BEGIN Material for the task

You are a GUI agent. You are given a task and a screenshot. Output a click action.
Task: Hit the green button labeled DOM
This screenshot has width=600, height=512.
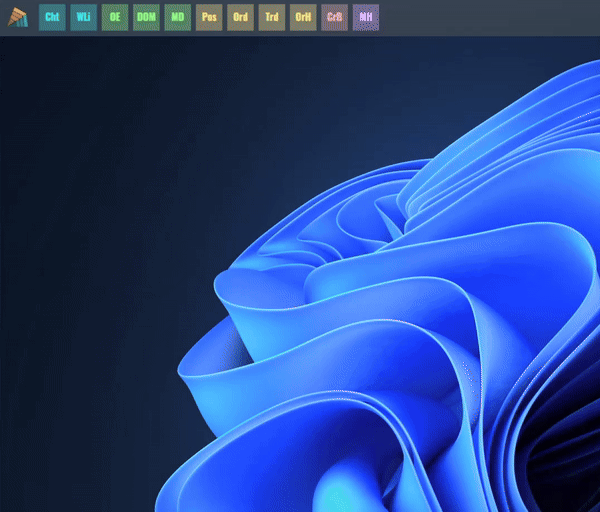(146, 17)

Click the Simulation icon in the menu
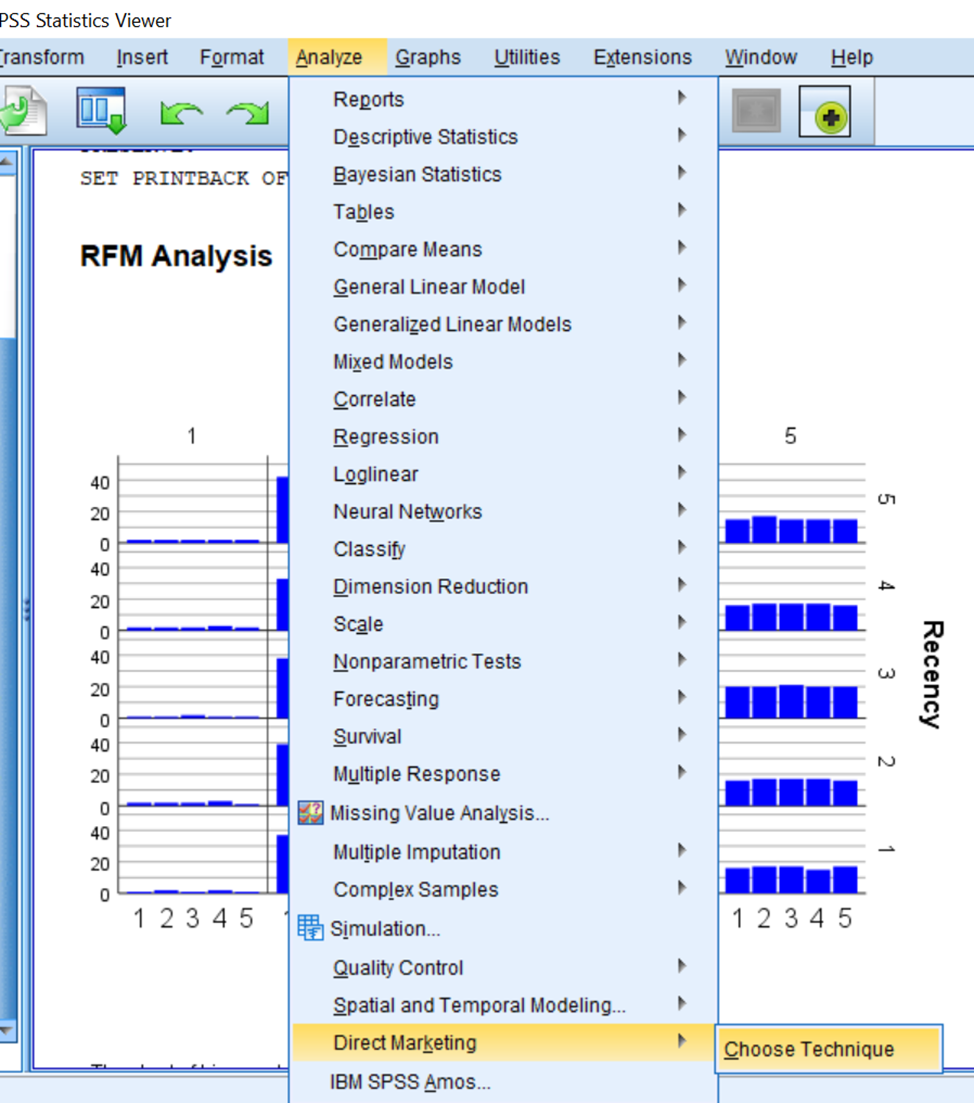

END Material for the task

## What to work on
Without including any images, output the data exactly as given.

## Solution to this problem
You are a GUI agent. You are given a task and a screenshot. Output a click action.
Task: Hit the green button labeled DOM
This screenshot has width=600, height=512.
(146, 17)

Click the Simulation icon in the menu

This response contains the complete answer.